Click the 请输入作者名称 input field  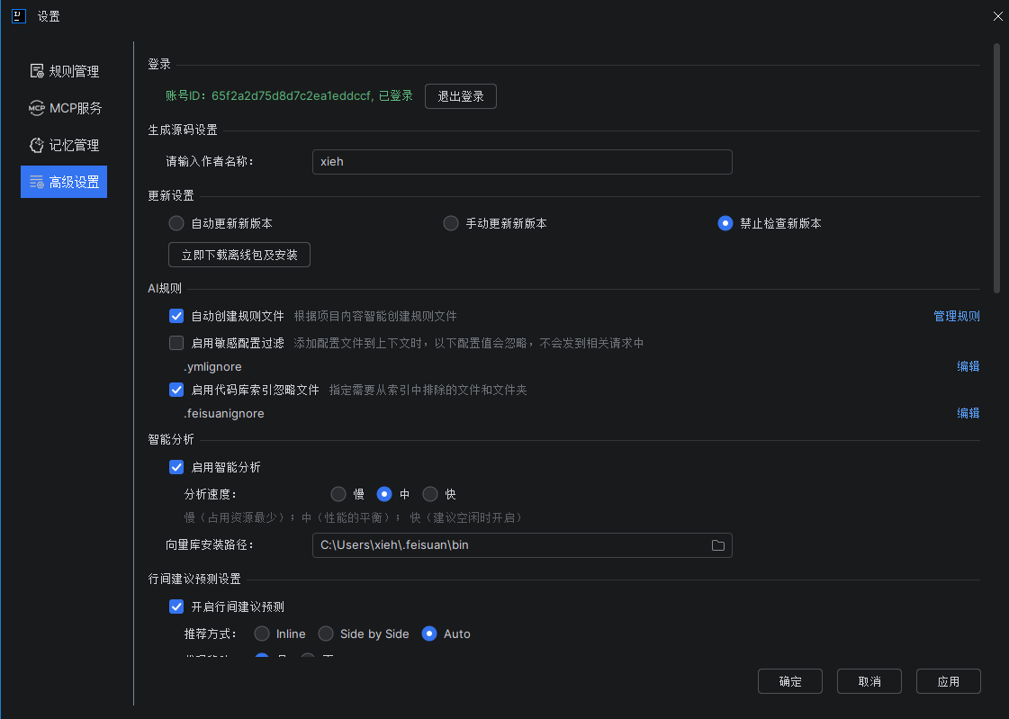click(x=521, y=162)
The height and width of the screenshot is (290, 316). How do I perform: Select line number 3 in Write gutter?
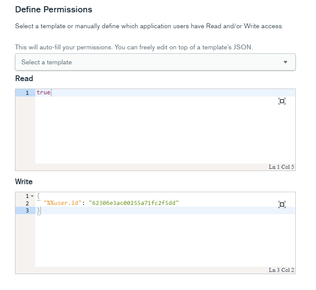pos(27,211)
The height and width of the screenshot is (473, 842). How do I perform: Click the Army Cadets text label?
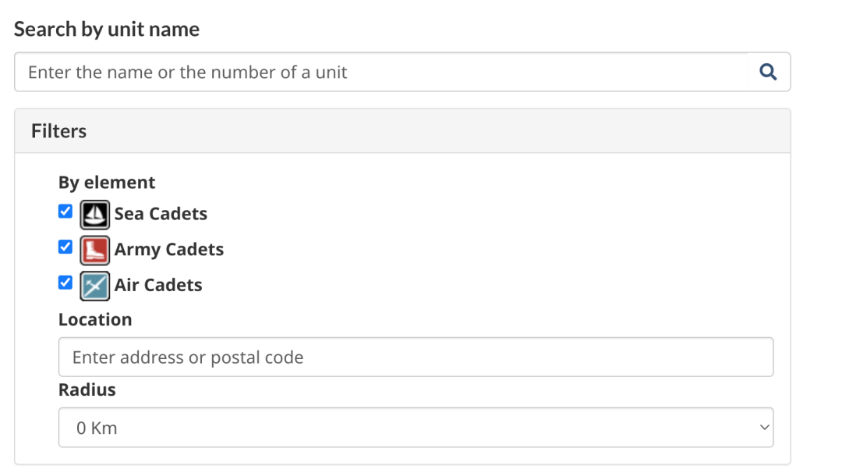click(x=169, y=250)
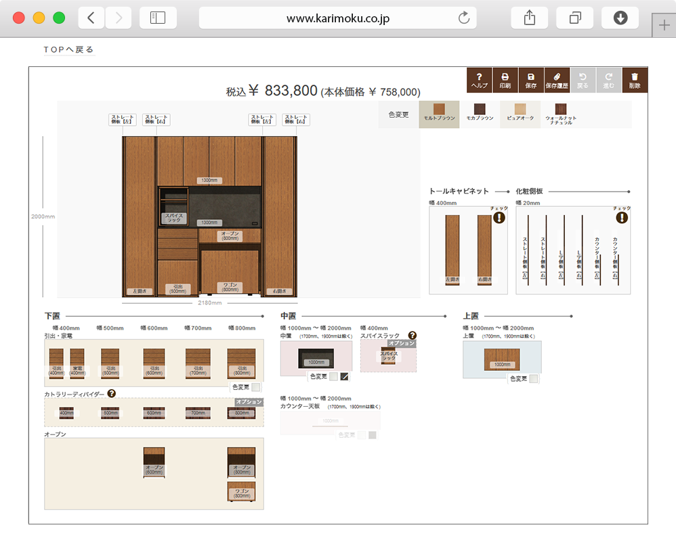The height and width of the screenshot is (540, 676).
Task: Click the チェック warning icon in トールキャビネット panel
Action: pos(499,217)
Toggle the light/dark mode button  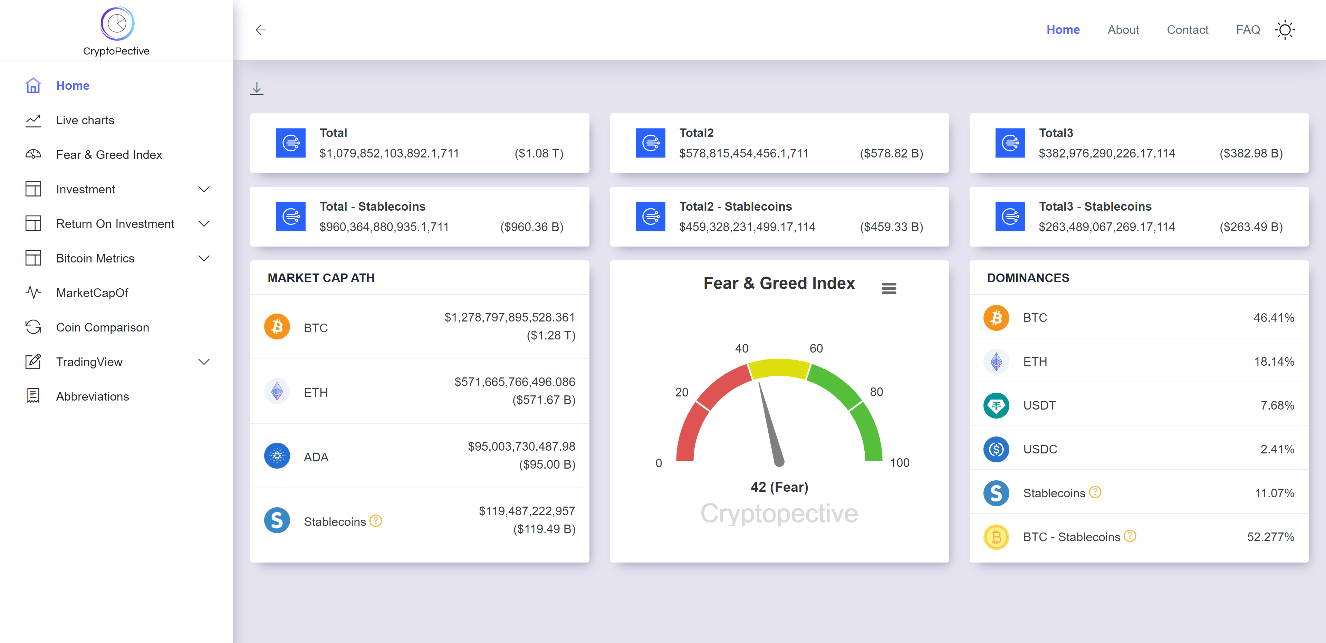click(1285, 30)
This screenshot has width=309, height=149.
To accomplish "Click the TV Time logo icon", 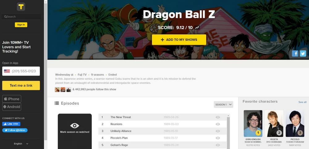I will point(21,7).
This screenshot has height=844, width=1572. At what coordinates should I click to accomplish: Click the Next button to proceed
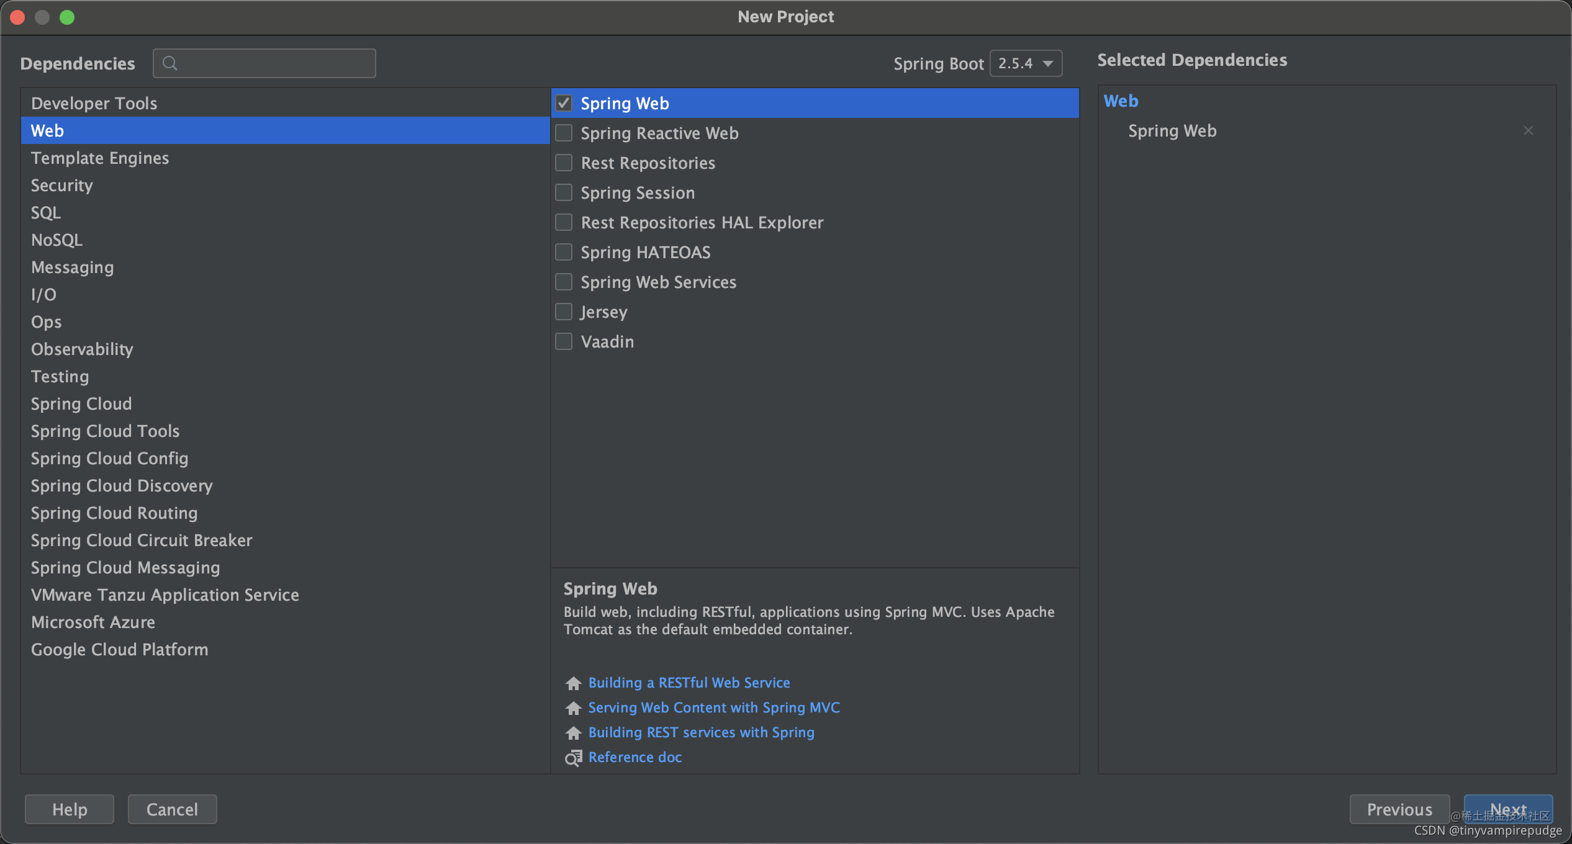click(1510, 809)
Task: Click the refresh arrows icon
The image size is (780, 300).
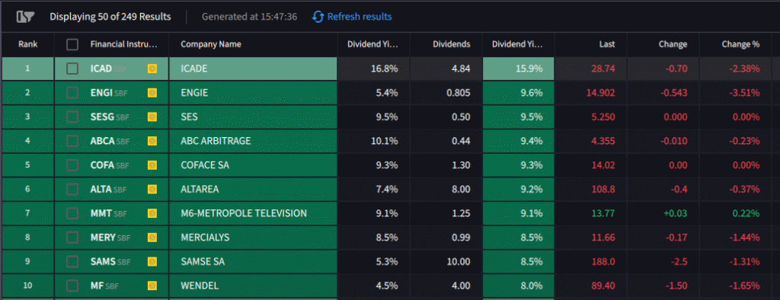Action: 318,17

» TASK DETAILS
When you reach the line containing "This screenshot has height=844, width=1572." in the records above, write out that line and every line after it through the end, exactly, but omit the pictures.

» WRITTEN RESPONSE
This screenshot has height=844, width=1572. At what coordinates should I click to accomplish: Click the Next button to proceed
click(1510, 809)
Task: Click the refresh arrows icon
The image size is (780, 300).
Action: 318,17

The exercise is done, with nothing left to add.